Tâche demandée
Dans le texte extrait ci-dessous, à quel niveau Colin Clark réévalue-t-il le seuil fatidique des prélèvements obligatoires ? Répondez en une phrase, s'il vous plaît.

Texte extrait
<<<<

Le premier enseignement à tirer de cette crise est donc de remettre en question le dogme associant performance et faible intervention publique. Rappelons qu’à la fin du XIXe siècle l’économiste Leroy Beaulieu estimait que des prélèvements obligatoires supérieurs à 10-12% du PIB conduiraient à la ruine. Dans les années vingt, c’est Colin Clark qui réévalue à 25% ce seuil fatidique. Enfin dans les années soixante-dix, la fameuse courbe de Laffer inspirera les programmes néolibéraux de Reagan et Thatcher, et tel un virus, contaminera les politiques économiques de la plupart des pays dont les politiques se concentrent sur la réduction des impôts et des dépenses publiques. Rappelons aussi que partout, et sur la longue période, le développement économique s’est accompagné d’une augmentation du poids des dépenses publiques et que les pays pauvres se caractérisent notamment par le faible poids de ces dépenses.
Pas de visibilité, pas de valeur marchande ; pas de valeur marchande, pas de rémunération
La crise réussit ce tour de force de montrer à la fois l’importance des invisibles – en particulier des femmes et du lourd tribut qu’elles payent – dans le fonctionnement d’un pays en situation de crise et la faible considération qu’on leur accorde au regard notamment de leur rémunération. La question qui ne laisse de nous hanter pourrait bien être : à quoi peut bien tenir ce peu de considération ? N’est-ce pas d’abord au fait que c’est à la « reproduction et au maintien de la vie » et de nos conditions d’existence plus qu’à la fonction de production proprement dite que ces invisibles sont employé·e·s ?

>>>>

Matériel fourni
<<<<

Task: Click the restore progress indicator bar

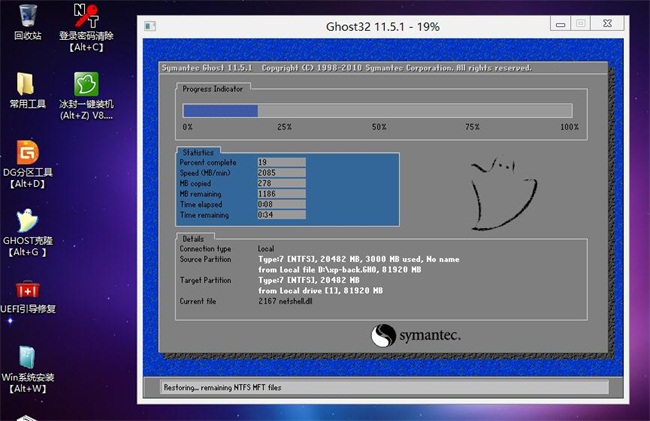Action: [x=376, y=111]
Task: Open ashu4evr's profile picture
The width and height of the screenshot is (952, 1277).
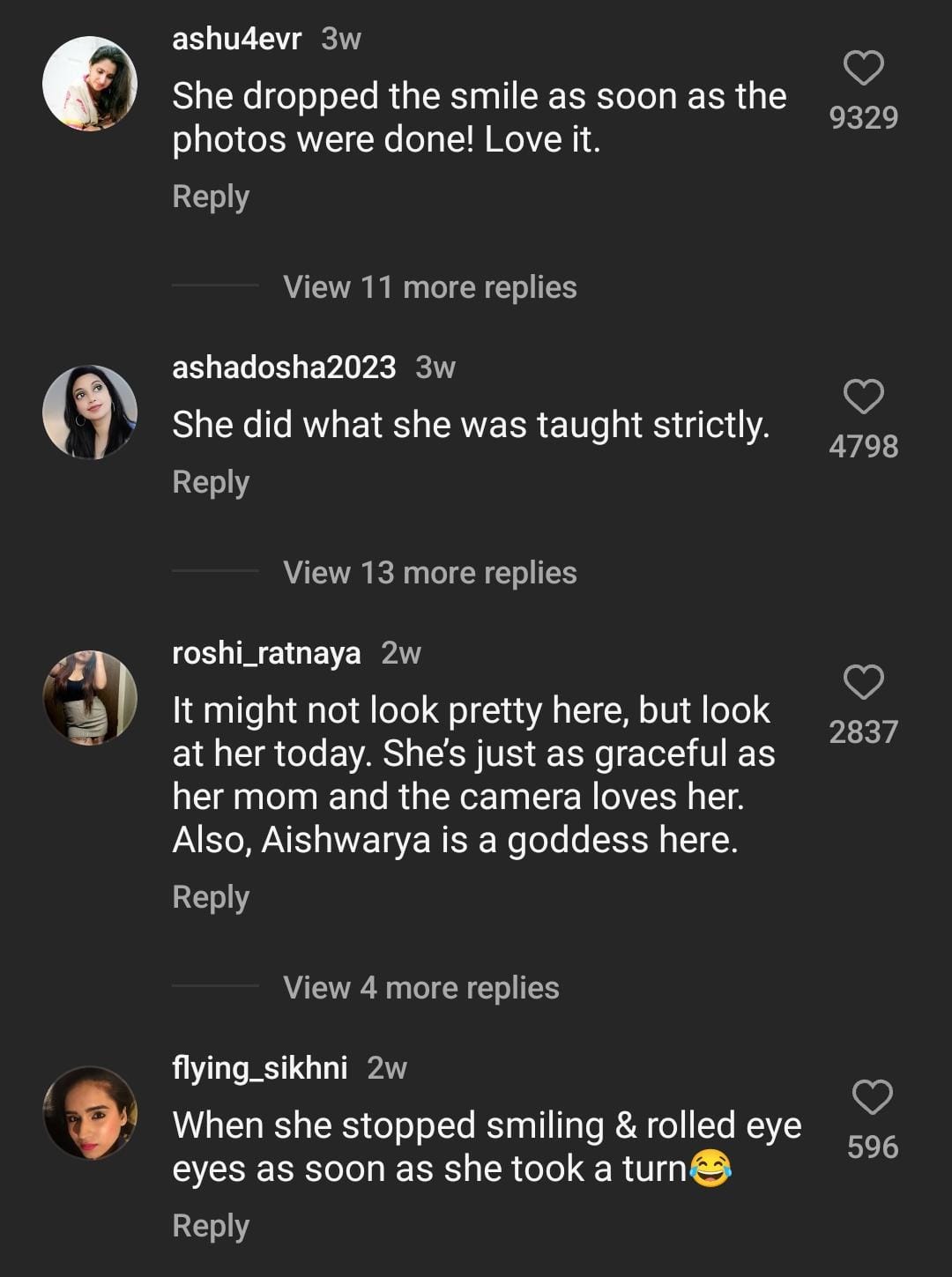Action: click(x=90, y=84)
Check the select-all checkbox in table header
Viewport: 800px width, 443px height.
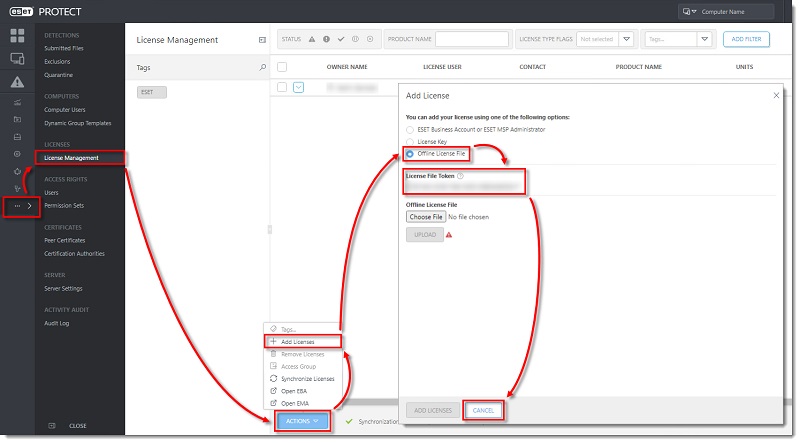282,67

>>>>

Résultat de l'exercice
Dans les années vingt, Colin Clark réévalue ce seuil à 25 % du PIB.